• _Given problem A_:
In the passage on the Crusades, until roughly when did Christianity have more followers across Asia and Africa than in Europe?
• _Given problem B_:
Translate this sentence from the passage on the Crusades into Spanish: "It appears that when the Khans converted to Islam, they became the most intolerant rulers of all."

• _Reading text_:
Motivational speakers (Medieval)

I was reading a book on the Crusades, that jihadist period of European Christendom, to learn more about the events that doomed Asian Christianity.

Basically, Christianity had more adherents across Asia and Africa than in Europe until about the time of the Crusades — meaning that the heretical Jacobites and Nestorians  outnumbered the followers of the orthodox Catholic and Orthodox churches.  Jenkins suggested that the fall of Asian Christianity was due to the emergence of hardline Muslim leaders across Asia who weren’t as tolerant of the other Peoples of the Book (Christians, Jews) as prior leaders had been.  These leaders emerged at a time when the Islamic world was troubled by repeated Christian invasions from the West, and existentially threatened by Mongol invasions from the East.  It appears that when the Khans converted to Islam, they became the most intolerant rulers of all.

• _Material provided_:
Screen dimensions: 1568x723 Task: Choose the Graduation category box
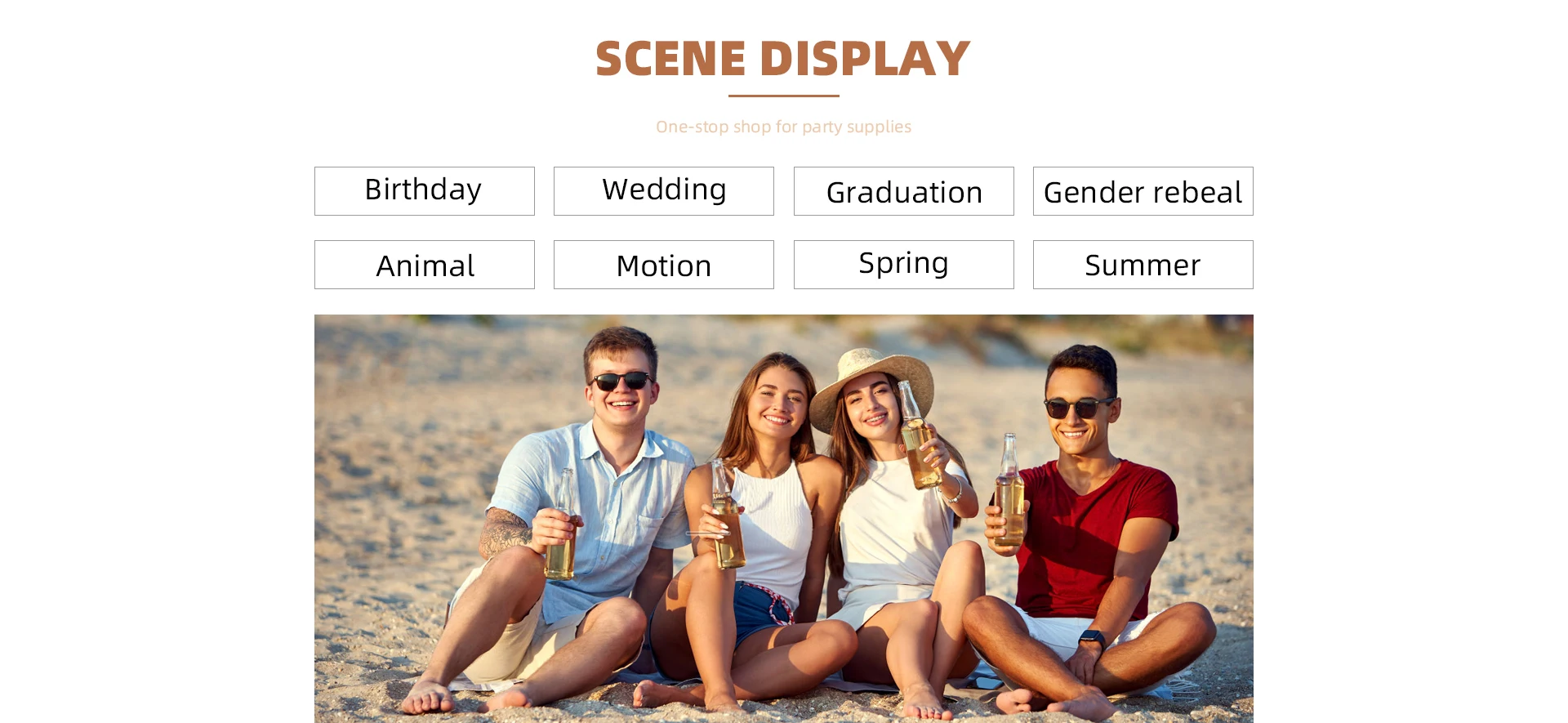click(904, 191)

• _Result A_:
Until about the time of the Crusades.

• _Result B_:
Parece que, cuando los kanes se convirtieron al islam, se volvieron los gobernantes más intolerantes de todos.